Re: mlw-lt-track-ISSUE-131: URI scheme used in NIF conversion [MLW-LT Standard Draft] from Felix Sasaki on 2013-09-02 (public-multilingualweb-lt@w3.org from September 2013)

From: Felix Sasaki <fsasaki@w3.org>
Date: Mon, 02 Sep 2013 23:09:17 +0200
To: public-multilingualweb-lt@w3.org
Message-ID: <5224FE7D.1040100@w3.org>
Hi all again,

today I talked to Sebastian briefly about Dave's point

[
If the URL used in the RDF for the NIF string subclass does not actually
need the char 'attributes' because we have nif:beginIndex and
nif:endIndex then is the rest of the URL redundant as we have that
information also (sort-of) explicitly in nif:wasConvertedFrom?

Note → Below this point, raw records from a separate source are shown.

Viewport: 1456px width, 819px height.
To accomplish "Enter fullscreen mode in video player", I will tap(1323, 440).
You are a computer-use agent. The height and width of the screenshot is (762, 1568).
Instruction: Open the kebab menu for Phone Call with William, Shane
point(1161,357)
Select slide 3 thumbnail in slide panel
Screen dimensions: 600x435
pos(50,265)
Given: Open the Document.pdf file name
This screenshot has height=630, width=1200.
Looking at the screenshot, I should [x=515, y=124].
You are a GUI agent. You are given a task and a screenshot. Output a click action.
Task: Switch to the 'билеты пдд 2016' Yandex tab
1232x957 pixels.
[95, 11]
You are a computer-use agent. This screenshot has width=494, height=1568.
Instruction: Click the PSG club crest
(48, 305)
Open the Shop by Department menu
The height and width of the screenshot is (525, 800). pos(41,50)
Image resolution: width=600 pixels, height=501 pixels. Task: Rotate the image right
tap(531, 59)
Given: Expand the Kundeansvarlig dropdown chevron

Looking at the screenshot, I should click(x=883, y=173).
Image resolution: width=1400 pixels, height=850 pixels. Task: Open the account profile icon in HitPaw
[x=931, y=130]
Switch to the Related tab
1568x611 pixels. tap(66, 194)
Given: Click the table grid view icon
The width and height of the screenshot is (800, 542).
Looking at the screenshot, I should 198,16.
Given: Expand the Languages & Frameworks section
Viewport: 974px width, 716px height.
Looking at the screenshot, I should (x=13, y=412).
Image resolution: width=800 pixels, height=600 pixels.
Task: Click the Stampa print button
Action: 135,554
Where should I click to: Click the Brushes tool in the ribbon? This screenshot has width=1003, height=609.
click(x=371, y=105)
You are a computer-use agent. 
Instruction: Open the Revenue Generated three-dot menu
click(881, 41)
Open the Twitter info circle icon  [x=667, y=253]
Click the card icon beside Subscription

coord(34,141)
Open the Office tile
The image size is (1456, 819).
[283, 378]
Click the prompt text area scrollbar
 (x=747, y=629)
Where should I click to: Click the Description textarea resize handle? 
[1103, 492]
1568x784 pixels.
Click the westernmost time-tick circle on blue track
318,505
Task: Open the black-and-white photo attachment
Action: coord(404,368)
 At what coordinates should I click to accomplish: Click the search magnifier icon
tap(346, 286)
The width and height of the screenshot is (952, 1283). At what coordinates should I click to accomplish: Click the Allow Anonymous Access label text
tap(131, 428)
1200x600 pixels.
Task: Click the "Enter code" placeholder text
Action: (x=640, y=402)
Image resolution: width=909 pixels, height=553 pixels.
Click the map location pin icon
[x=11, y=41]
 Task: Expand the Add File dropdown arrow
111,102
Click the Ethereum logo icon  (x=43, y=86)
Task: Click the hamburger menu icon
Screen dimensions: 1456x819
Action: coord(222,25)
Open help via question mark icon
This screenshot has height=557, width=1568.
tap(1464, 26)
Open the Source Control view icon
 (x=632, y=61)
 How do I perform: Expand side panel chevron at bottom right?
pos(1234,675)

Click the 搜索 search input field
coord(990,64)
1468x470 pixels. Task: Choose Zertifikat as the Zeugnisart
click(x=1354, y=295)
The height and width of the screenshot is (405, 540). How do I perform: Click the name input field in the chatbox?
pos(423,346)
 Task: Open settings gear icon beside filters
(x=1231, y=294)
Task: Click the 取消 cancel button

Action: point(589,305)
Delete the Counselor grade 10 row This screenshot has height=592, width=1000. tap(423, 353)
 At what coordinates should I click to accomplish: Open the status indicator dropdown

If so why
even attempt to encode this information in the URL of the String
instance - could we just use any otherwise meaningful unique identifier
right?
]

Sebastian said that the reason to have this RDF Class
http://persistence.uni-leipzig.org/nlp2rdf/ontologies/nif-core#RFC5147String
is to express: the URI contains the offset information. So dropping the 
offsets from the URI does not make sense.

This means that we still have the two options that the RDF WG gave us: 
registering a fragment ID, or encoding URIs that include the offset 
information in the URI query part

For this second option I'd like to propose one variant: not forcing 
everybody to use the same service, but say that the "RFC5147String" URI 
needs to encode the offsets in the query part - but it is up to them 
how. So below would be fine

http://www.w3.org/its?resource=http://example.com/exampldoc.html&char=0,29
http://www.w3.org/its?resource=http://example.com/exampldoc.html&xpath=/html/body[1]/h2[1] 


but this one too

http://example.com/myitsservice?input=http://example.com/exampldoc.html&char=0,29 

http://example.com/myitsservice?input=http://example.com/exampldoc.html&xpath=/html/body[1]/h2[1]

The nice thing about this variant is that it is aligned wiht what 
Sebastian did for his demos - see e.g.
http://nlp2rdf.lod2.eu/demo/NIFStanfordCore?input=Welcome+to+Dublin+in+Ireland&input-type=text
(which still uses "offset" instead of the RFC5147 "char=" syntax)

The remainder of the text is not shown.